▶ [DATA SECTION]:
-- Opening Marker --

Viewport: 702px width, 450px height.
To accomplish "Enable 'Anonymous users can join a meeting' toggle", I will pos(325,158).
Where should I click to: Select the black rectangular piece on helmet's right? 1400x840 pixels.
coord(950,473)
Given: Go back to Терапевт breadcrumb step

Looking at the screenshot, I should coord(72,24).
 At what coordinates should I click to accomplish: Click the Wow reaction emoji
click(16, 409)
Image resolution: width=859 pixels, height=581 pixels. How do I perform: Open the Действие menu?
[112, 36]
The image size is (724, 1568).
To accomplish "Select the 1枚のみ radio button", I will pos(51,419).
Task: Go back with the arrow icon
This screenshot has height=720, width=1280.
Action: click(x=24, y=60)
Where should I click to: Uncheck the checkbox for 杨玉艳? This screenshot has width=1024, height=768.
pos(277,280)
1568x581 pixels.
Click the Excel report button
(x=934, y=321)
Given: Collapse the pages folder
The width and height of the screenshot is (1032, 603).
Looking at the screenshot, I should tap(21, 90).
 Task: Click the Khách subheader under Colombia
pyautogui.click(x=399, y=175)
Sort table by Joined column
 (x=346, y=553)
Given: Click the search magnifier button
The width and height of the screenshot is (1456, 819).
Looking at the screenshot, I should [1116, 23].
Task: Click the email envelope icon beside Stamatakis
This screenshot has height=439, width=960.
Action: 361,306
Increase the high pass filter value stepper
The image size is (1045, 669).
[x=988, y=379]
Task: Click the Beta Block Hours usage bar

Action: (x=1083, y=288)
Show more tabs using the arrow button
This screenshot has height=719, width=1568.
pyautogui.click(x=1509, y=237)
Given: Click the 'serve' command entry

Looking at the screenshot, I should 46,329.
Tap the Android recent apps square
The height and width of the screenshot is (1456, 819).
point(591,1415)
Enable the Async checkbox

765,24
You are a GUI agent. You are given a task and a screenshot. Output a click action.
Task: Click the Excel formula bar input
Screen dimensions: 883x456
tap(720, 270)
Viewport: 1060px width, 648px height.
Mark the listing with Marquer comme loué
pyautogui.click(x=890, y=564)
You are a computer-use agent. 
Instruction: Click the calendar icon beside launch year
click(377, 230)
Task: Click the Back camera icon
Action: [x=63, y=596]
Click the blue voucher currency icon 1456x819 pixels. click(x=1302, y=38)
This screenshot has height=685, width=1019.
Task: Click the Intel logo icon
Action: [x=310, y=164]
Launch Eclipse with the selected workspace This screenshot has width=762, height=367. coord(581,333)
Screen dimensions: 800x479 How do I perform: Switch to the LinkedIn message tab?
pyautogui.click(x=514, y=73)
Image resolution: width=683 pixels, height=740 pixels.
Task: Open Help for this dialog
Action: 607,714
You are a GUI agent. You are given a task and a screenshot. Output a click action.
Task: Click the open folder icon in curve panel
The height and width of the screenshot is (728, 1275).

-- Closing Marker --

▶ [GOAL OF THE EXERCISE]:
A word-for-word transcription of the material is required.

▶ [RESPONSE AREA]:
Viewport: 702px width, 450px height.
To accomplish "Enable 'Anonymous users can join a meeting' toggle", I will pos(325,158).
Where should I click to: Select the black rectangular piece on helmet's right? 1400x840 pixels.
coord(950,473)
Given: Go back to Терапевт breadcrumb step

Looking at the screenshot, I should coord(72,24).
 At what coordinates should I click to accomplish: Click the Wow reaction emoji
click(16, 409)
Image resolution: width=859 pixels, height=581 pixels. How do I perform: Open the Действие menu?
[112, 36]
The image size is (724, 1568).
To accomplish "Select the 1枚のみ radio button", I will pos(51,419).
Task: Go back with the arrow icon
This screenshot has height=720, width=1280.
Action: click(x=24, y=60)
Where should I click to: Uncheck the checkbox for 杨玉艳? This screenshot has width=1024, height=768.
pos(277,280)
1568x581 pixels.
Click the Excel report button
(x=934, y=321)
Given: Collapse the pages folder
The width and height of the screenshot is (1032, 603).
Looking at the screenshot, I should tap(21, 90).
 Task: Click the Khách subheader under Colombia
pyautogui.click(x=399, y=175)
Sort table by Joined column
 (x=346, y=553)
Given: Click the search magnifier button
The width and height of the screenshot is (1456, 819).
Looking at the screenshot, I should [1116, 23].
Task: Click the email envelope icon beside Stamatakis
This screenshot has height=439, width=960.
Action: 361,306
Increase the high pass filter value stepper
The image size is (1045, 669).
[x=988, y=379]
Task: Click the Beta Block Hours usage bar

Action: (x=1083, y=288)
Show more tabs using the arrow button
This screenshot has height=719, width=1568.
pyautogui.click(x=1509, y=237)
Given: Click the 'serve' command entry

Looking at the screenshot, I should 46,329.
Tap the Android recent apps square
The height and width of the screenshot is (1456, 819).
point(591,1415)
Enable the Async checkbox

765,24
You are a GUI agent. You are given a task and a screenshot. Output a click action.
Task: Click the Excel formula bar input
Screen dimensions: 883x456
tap(720, 270)
Viewport: 1060px width, 648px height.
Mark the listing with Marquer comme loué
pyautogui.click(x=890, y=564)
You are a computer-use agent. 
Instruction: Click the calendar icon beside launch year
click(377, 230)
Task: Click the Back camera icon
Action: [x=63, y=596]
Click the blue voucher currency icon 1456x819 pixels. click(x=1302, y=38)
This screenshot has height=685, width=1019.
Task: Click the Intel logo icon
Action: [x=310, y=164]
Launch Eclipse with the selected workspace This screenshot has width=762, height=367. coord(581,333)
Screen dimensions: 800x479 How do I perform: Switch to the LinkedIn message tab?
pyautogui.click(x=514, y=73)
Image resolution: width=683 pixels, height=740 pixels.
Task: Open Help for this dialog
Action: 607,714
You are a GUI agent. You are given a task and a screenshot. Output a click action.
Task: Click the open folder icon in curve panel
The height and width of the screenshot is (728, 1275).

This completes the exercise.